### What needs to be done
Omit every picture. Return all other data as it stands.

### Information supplied
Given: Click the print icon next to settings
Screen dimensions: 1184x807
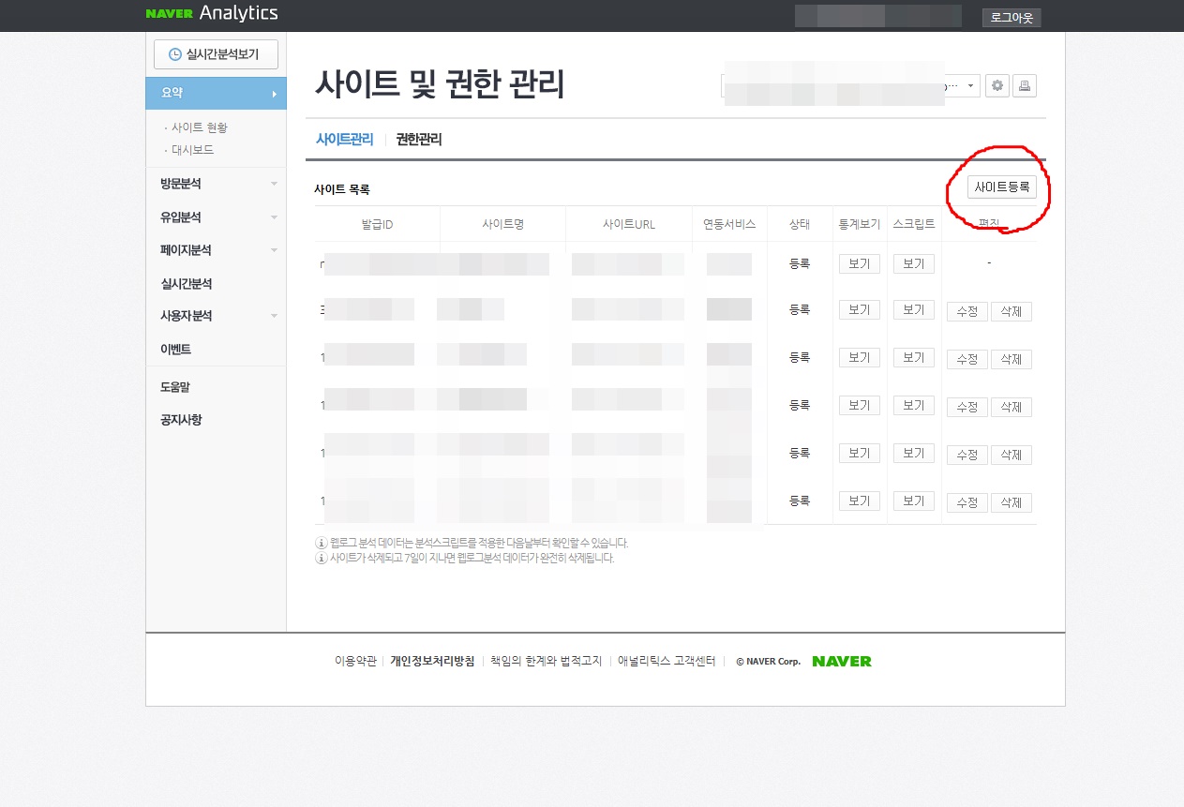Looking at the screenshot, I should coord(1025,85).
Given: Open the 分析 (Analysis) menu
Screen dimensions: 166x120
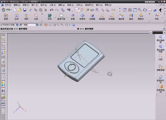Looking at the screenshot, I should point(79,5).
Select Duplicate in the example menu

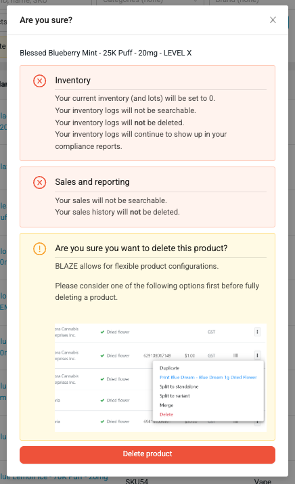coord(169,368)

### Answer box
Given: Click the print icon next to settings
Screen dimensions: 1184x807
Looking at the screenshot, I should coord(1025,85).
Given: Open the 分析 (Analysis) menu
Screen dimensions: 166x120
Looking at the screenshot, I should point(79,5).
Select Duplicate in the example menu

coord(169,368)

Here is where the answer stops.